Martine Brunschwig Graf et la commission contre le racisme s’inquiètent du mauvais sort réservé aux étrangers surdiplômés chez nous. Tandis que la socialiste Cesla Amarelle veut mettre au boulot les demandeurs d’asile. A chacun sa lutte contre la xénophobie.

Il s’agit évidemment d’un mauvais coup contre les bonnes idées reçues: les vilaines multinationales qui apparaissent soudain en employeurs modèles. Plus respectueuses en tout cas de la diversité, moins enclines à la discrimination que, par exemple, nos héroïques PME, tant aimées pourtant des discours politiciens.
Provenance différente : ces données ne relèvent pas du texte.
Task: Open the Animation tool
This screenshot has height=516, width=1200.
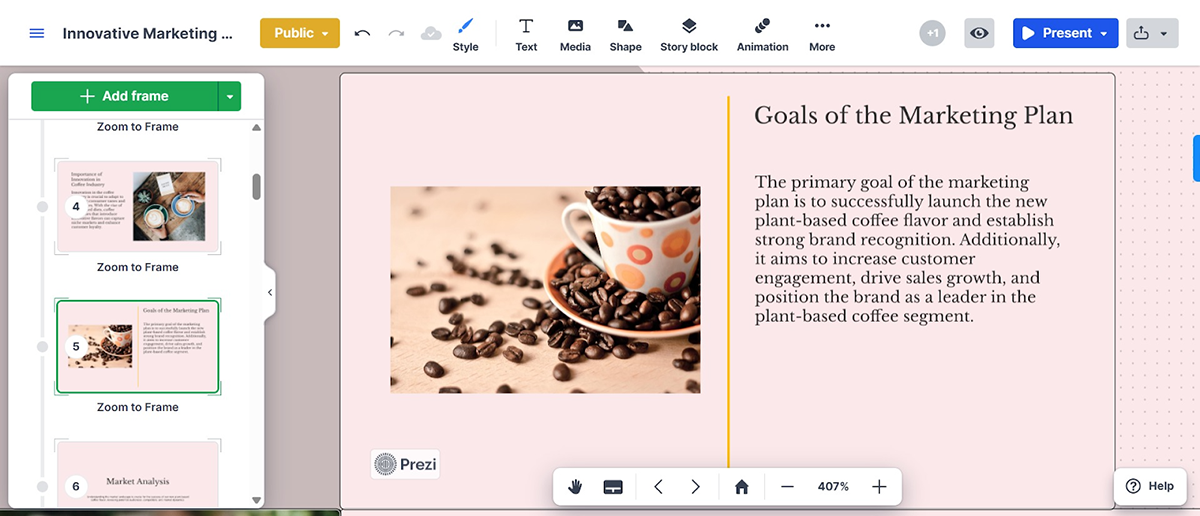Action: [x=762, y=33]
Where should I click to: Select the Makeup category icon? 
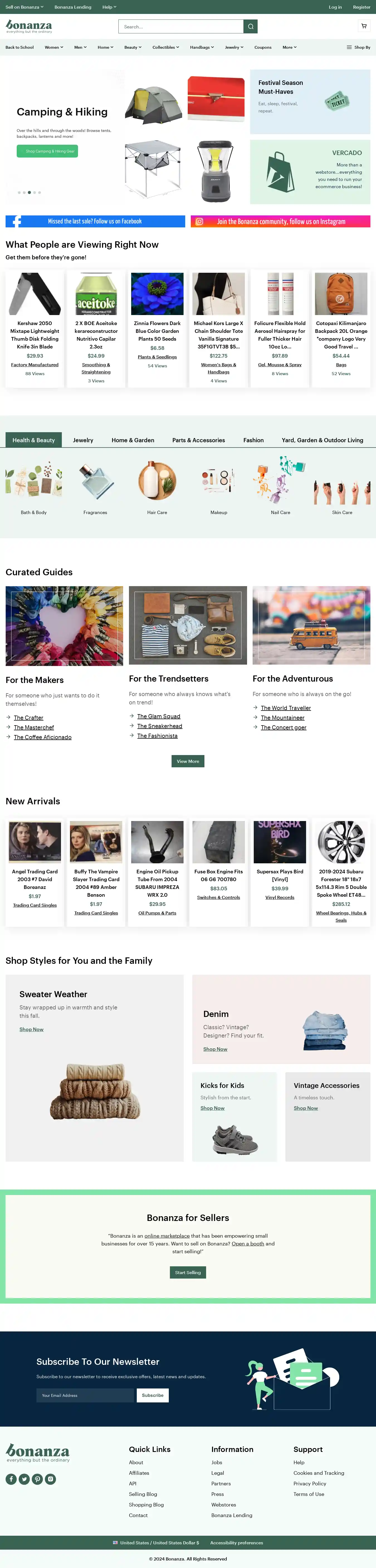pyautogui.click(x=218, y=481)

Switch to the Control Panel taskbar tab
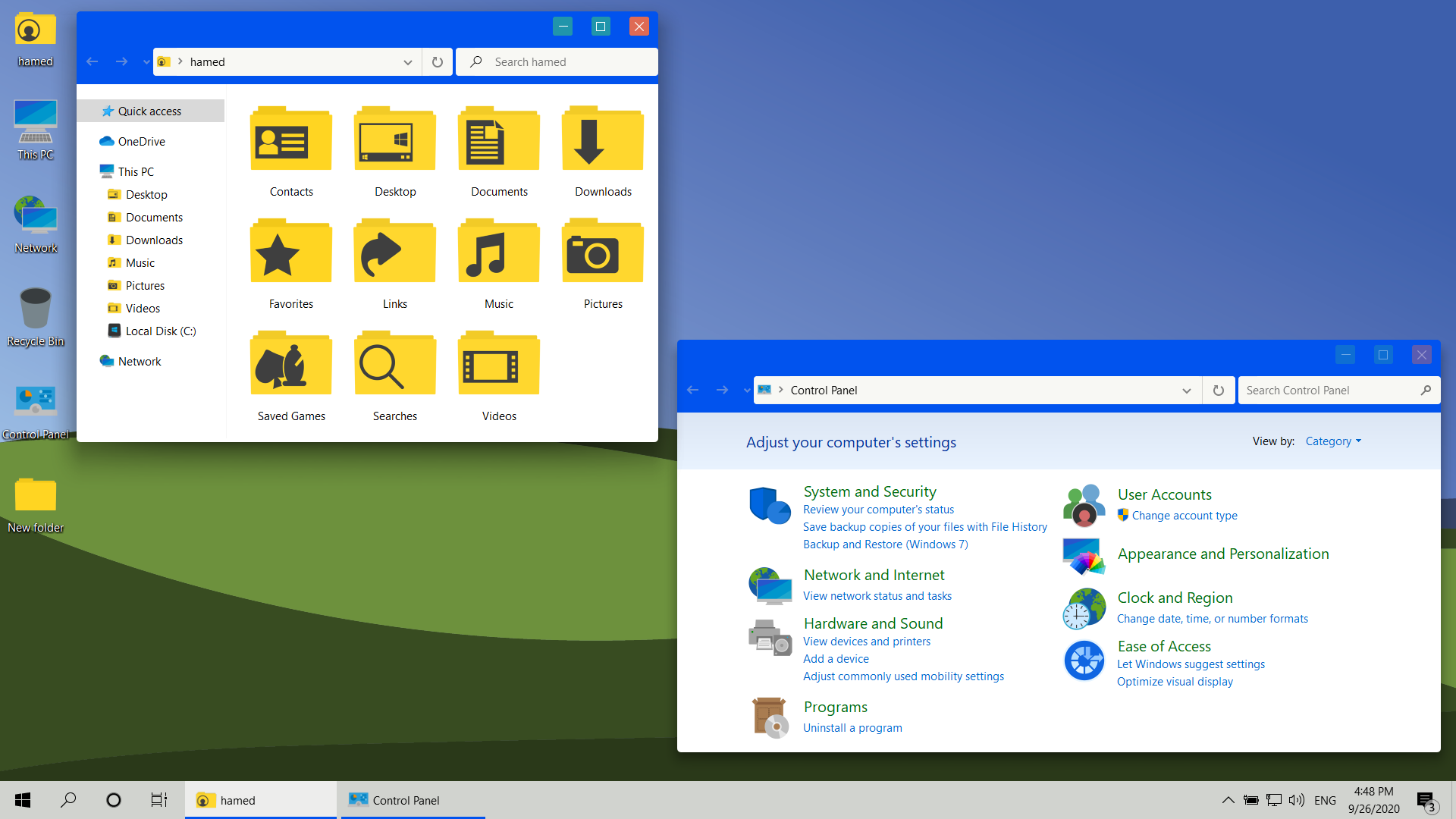coord(405,799)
Ou même que les impartiales administrations publiques.

Pire, si l’on peut dire: les multinationales en ce domaine font mieux aussi que les ONG, les institutions sociales, les oeuvres d’entraides.

C’est en tout cas la Commission fédérale contre racisme (CFR) — qui semble avoir curieusement peu d’autres chats à fouetter — qui le dit, à travers une étude commandée à l’Université de Bâle. En dehors des multinationales, les étrangers hautement qualifiés connaîtraient donc une sérieuse discrimination à l’embauche. Deux fois plus qualifiés, résume l’étude, mais deux fois plus touchés par le chômage que les Suisses.

Et alors? diront les têtes de linotte. L’industrie et l’économie de ce pays ont-elles vraiment vocation à favoriser la carrière de hauts cadres étrangers? La présidente de la CFR, Martine Brunschwig Graf, semble pourtant le penser, en inversant simplement la perspective: «Leur intégration est dans l’intérêt de toute la société.» Et prescrit donc des procédures d’engagement anonymes pour que les surdiplômés venus d’ailleurs décrochent au moins des entretiens d’embauche.

Ce qui évidemment ne manquera pas de susciter d’autres interrogations. Comme de savoir ce qui doit primer: l’intérêt global, mais bien abstrait, du pays, ou celui, plus concret, de ses nationaux? Pour le bien de la Suisse, faut-il que les Suisses hautement qualifiés soient mis en concurrence parfaitement loyale avec leurs homologues étrangers?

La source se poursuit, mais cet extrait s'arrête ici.